What you should do - Express the following lines as a numbered list, leaving out any blank lines.

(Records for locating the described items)
>> Start

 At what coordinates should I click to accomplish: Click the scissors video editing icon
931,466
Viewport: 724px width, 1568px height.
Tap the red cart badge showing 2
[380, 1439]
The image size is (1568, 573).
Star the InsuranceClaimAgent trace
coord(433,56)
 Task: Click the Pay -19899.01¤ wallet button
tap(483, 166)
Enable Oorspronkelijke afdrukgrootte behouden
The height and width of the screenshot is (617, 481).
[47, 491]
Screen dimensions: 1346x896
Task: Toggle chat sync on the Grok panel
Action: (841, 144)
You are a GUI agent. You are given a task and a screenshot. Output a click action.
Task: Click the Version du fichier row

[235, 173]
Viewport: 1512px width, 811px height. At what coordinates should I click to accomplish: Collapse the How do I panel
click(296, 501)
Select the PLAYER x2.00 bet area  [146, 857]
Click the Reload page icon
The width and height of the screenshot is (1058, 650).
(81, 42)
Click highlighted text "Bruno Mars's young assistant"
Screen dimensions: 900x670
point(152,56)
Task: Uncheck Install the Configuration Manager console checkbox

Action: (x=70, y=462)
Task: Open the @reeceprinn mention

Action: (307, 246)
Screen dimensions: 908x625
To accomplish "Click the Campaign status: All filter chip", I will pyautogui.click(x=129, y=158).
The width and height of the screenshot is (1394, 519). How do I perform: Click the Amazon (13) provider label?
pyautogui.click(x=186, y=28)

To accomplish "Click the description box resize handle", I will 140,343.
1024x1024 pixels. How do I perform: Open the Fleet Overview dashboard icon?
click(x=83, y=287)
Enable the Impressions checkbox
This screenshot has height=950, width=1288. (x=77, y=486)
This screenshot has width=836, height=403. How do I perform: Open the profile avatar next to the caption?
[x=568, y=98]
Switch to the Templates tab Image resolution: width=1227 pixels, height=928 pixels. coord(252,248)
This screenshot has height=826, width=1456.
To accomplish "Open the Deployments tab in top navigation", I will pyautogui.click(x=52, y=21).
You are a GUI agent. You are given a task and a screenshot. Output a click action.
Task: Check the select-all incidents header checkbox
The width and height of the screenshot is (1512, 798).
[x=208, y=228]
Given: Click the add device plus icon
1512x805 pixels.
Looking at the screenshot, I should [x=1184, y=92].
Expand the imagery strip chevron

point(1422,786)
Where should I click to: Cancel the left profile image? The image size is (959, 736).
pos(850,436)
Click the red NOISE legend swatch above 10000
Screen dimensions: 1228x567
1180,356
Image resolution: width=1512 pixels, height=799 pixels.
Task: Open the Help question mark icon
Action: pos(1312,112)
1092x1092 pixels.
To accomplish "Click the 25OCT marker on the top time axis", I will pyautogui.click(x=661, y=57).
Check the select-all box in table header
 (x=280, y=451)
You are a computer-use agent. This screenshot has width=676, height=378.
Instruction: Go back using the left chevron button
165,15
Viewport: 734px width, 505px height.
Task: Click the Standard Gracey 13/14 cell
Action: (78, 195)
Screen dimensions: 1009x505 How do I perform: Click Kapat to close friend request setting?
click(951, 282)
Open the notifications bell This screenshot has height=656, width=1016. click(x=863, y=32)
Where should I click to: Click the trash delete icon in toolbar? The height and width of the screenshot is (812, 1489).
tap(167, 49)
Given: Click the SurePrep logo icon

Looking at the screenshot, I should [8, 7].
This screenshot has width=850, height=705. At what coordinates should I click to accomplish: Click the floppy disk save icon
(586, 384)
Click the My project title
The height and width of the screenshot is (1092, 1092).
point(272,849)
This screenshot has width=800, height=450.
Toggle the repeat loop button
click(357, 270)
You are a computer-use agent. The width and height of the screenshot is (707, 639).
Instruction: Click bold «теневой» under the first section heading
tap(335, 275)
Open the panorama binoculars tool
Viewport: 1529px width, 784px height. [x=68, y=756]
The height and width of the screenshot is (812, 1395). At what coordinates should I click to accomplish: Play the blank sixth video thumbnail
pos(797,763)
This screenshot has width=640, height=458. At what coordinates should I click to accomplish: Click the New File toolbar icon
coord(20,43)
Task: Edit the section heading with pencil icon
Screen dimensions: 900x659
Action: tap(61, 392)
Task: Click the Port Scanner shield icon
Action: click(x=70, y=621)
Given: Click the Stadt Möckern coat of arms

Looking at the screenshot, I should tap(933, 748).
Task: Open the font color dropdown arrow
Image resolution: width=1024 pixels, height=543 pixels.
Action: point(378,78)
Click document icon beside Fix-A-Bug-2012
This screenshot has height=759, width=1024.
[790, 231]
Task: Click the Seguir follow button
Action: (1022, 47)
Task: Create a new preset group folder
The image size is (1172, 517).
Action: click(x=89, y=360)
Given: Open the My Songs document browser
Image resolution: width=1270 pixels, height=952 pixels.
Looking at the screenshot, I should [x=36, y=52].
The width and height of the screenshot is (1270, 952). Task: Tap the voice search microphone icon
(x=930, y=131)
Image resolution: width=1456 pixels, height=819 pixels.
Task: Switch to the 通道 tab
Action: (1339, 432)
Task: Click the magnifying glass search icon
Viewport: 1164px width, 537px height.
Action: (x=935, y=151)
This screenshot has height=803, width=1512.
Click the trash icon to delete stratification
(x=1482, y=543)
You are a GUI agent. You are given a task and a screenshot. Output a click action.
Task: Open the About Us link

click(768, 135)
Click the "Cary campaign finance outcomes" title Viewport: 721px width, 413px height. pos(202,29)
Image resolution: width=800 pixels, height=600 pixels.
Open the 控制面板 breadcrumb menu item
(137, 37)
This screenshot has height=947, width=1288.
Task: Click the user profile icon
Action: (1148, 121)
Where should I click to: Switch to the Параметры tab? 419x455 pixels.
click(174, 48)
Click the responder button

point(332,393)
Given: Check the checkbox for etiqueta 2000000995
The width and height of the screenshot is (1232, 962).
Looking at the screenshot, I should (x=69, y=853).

>> End

Reply -
1.  At what coordinates should I click to accomplish: Click the scissors video editing icon
2. 931,466
3. Viewport: 724px width, 1568px height.
4. Tap the red cart badge showing 2
5. [380, 1439]
6. The image size is (1568, 573).
7. Star the InsuranceClaimAgent trace
8. coord(433,56)
9.  Task: Click the Pay -19899.01¤ wallet button
10. tap(483, 166)
11. Enable Oorspronkelijke afdrukgrootte behouden
12. The height and width of the screenshot is (617, 481).
13. [47, 491]
14. Screen dimensions: 1346x896
15. Task: Toggle chat sync on the Grok panel
16. Action: (841, 144)
17. You are a GUI agent. You are given a task and a screenshot. Output a click action.
18. Task: Click the Version du fichier row
19. [235, 173]
20. Viewport: 1512px width, 811px height. At what coordinates should I click to accomplish: Collapse the How do I panel
21. click(296, 501)
22. Select the PLAYER x2.00 bet area  [146, 857]
23. Click the Reload page icon
24. The width and height of the screenshot is (1058, 650).
25. (81, 42)
26. Click highlighted text "Bruno Mars's young assistant"
27. Screen dimensions: 900x670
28. point(152,56)
29. Task: Uncheck Install the Configuration Manager console checkbox
30. Action: (x=70, y=462)
31. Task: Open the @reeceprinn mention
32. Action: (307, 246)
33. Screen dimensions: 908x625
34. To accomplish "Click the Campaign status: All filter chip", I will pyautogui.click(x=129, y=158).
35. The width and height of the screenshot is (1394, 519). How do I perform: Click the Amazon (13) provider label?
36. pyautogui.click(x=186, y=28)
37. To accomplish "Click the description box resize handle", I will 140,343.
38. 1024x1024 pixels. How do I perform: Open the Fleet Overview dashboard icon?
39. click(x=83, y=287)
40. Enable the Impressions checkbox
41. This screenshot has height=950, width=1288. (x=77, y=486)
42. This screenshot has width=836, height=403. How do I perform: Open the profile avatar next to the caption?
43. [x=568, y=98]
44. Switch to the Templates tab Image resolution: width=1227 pixels, height=928 pixels. coord(252,248)
45. This screenshot has height=826, width=1456.
46. To accomplish "Open the Deployments tab in top navigation", I will pyautogui.click(x=52, y=21).
47. You are a GUI agent. You are given a task and a screenshot. Output a click action.
48. Task: Check the select-all incidents header checkbox
49. The width and height of the screenshot is (1512, 798).
50. [x=208, y=228]
51. Given: Click the add device plus icon
52. 1512x805 pixels.
53. Looking at the screenshot, I should [x=1184, y=92].
54. Expand the imagery strip chevron
55. point(1422,786)
56. Where should I click to: Cancel the left profile image? The image size is (959, 736).
57. pos(850,436)
58. Click the red NOISE legend swatch above 10000
59. Screen dimensions: 1228x567
60. 1180,356
61. Image resolution: width=1512 pixels, height=799 pixels.
62. Task: Open the Help question mark icon
63. Action: pos(1312,112)
64. 1092x1092 pixels.
65. To accomplish "Click the 25OCT marker on the top time axis", I will pyautogui.click(x=661, y=57).
66. Check the select-all box in table header
67.  (x=280, y=451)
68. You are a computer-use agent. This screenshot has width=676, height=378.
69. Instruction: Go back using the left chevron button
70. 165,15
71. Viewport: 734px width, 505px height.
72. Task: Click the Standard Gracey 13/14 cell
73. Action: (78, 195)
74. Screen dimensions: 1009x505 How do I perform: Click Kapat to close friend request setting?
75. click(951, 282)
76. Open the notifications bell This screenshot has height=656, width=1016. click(x=863, y=32)
77. Where should I click to: Click the trash delete icon in toolbar? The height and width of the screenshot is (812, 1489).
78. tap(167, 49)
79. Given: Click the SurePrep logo icon
80. Looking at the screenshot, I should [8, 7].
81. This screenshot has width=850, height=705. At what coordinates should I click to accomplish: Click the floppy disk save icon
82. (586, 384)
83. Click the My project title
84. The height and width of the screenshot is (1092, 1092).
85. point(272,849)
86. This screenshot has width=800, height=450.
87. Toggle the repeat loop button
88. click(357, 270)
89. You are a computer-use agent. The width and height of the screenshot is (707, 639).
90. Instruction: Click bold «теневой» under the first section heading
91. tap(335, 275)
92. Open the panorama binoculars tool
93. Viewport: 1529px width, 784px height. [x=68, y=756]
94. The height and width of the screenshot is (812, 1395). At what coordinates should I click to accomplish: Play the blank sixth video thumbnail
95. pos(797,763)
96. This screenshot has width=640, height=458. At what coordinates should I click to accomplish: Click the New File toolbar icon
97. coord(20,43)
98. Task: Edit the section heading with pencil icon
99. Screen dimensions: 900x659
100. Action: tap(61, 392)
101. Task: Click the Port Scanner shield icon
102. Action: click(x=70, y=621)
103. Given: Click the Stadt Möckern coat of arms
104. Looking at the screenshot, I should tap(933, 748).
105. Task: Open the font color dropdown arrow
106. Image resolution: width=1024 pixels, height=543 pixels.
107. Action: point(378,78)
108. Click document icon beside Fix-A-Bug-2012
109. This screenshot has height=759, width=1024.
110. [790, 231]
111. Task: Click the Seguir follow button
112. Action: (1022, 47)
113. Task: Create a new preset group folder
114. The image size is (1172, 517).
115. Action: click(x=89, y=360)
116. Given: Open the My Songs document browser
117. Image resolution: width=1270 pixels, height=952 pixels.
118. Looking at the screenshot, I should [x=36, y=52].
119. The width and height of the screenshot is (1270, 952). Task: Tap the voice search microphone icon
120. (x=930, y=131)
121. Image resolution: width=1456 pixels, height=819 pixels.
122. Task: Switch to the 通道 tab
123. Action: (1339, 432)
124. Task: Click the magnifying glass search icon
125. Viewport: 1164px width, 537px height.
126. Action: (x=935, y=151)
127. This screenshot has height=803, width=1512.
128. Click the trash icon to delete stratification
129. (x=1482, y=543)
130. You are a GUI agent. You are given a task and a screenshot. Output a click action.
131. Task: Open the About Us link
132. click(768, 135)
133. Click the "Cary campaign finance outcomes" title Viewport: 721px width, 413px height. pos(202,29)
134. Image resolution: width=800 pixels, height=600 pixels.
135. Open the 控制面板 breadcrumb menu item
136. (137, 37)
137. This screenshot has height=947, width=1288.
138. Task: Click the user profile icon
139. Action: (1148, 121)
140. Where should I click to: Switch to the Параметры tab? 419x455 pixels.
141. click(174, 48)
142. Click the responder button
143. point(332,393)
144. Given: Check the checkbox for etiqueta 2000000995
145. The width and height of the screenshot is (1232, 962).
146. Looking at the screenshot, I should (x=69, y=853).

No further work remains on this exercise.